Your task:
All lines that hold the string "axis" should be copied. Find them in the listing below.

Data listing:

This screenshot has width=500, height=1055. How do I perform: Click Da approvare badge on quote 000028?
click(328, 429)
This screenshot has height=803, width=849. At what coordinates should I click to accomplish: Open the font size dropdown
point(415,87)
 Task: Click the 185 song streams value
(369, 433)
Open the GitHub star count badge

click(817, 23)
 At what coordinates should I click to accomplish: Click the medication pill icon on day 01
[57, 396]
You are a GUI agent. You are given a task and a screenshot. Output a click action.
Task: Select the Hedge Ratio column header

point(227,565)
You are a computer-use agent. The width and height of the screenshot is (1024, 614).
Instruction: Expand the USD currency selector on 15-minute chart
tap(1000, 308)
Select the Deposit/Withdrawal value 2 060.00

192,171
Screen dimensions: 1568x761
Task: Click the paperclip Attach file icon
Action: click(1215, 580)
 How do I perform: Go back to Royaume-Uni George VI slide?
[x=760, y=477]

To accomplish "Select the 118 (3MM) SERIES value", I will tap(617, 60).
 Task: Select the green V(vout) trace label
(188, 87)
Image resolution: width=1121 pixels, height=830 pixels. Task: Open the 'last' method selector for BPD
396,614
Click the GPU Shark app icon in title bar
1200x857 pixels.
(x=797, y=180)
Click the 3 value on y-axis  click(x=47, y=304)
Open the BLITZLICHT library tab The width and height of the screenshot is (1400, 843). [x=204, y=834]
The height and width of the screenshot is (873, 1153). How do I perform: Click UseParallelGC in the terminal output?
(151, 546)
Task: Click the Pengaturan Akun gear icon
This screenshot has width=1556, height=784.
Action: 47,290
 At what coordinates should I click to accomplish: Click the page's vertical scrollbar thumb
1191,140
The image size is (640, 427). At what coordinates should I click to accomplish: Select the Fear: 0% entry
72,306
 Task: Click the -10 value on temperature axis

Exercise output:
Click the 3 value on y-axis  click(x=47, y=304)
 Task: Click the -10 value on temperature axis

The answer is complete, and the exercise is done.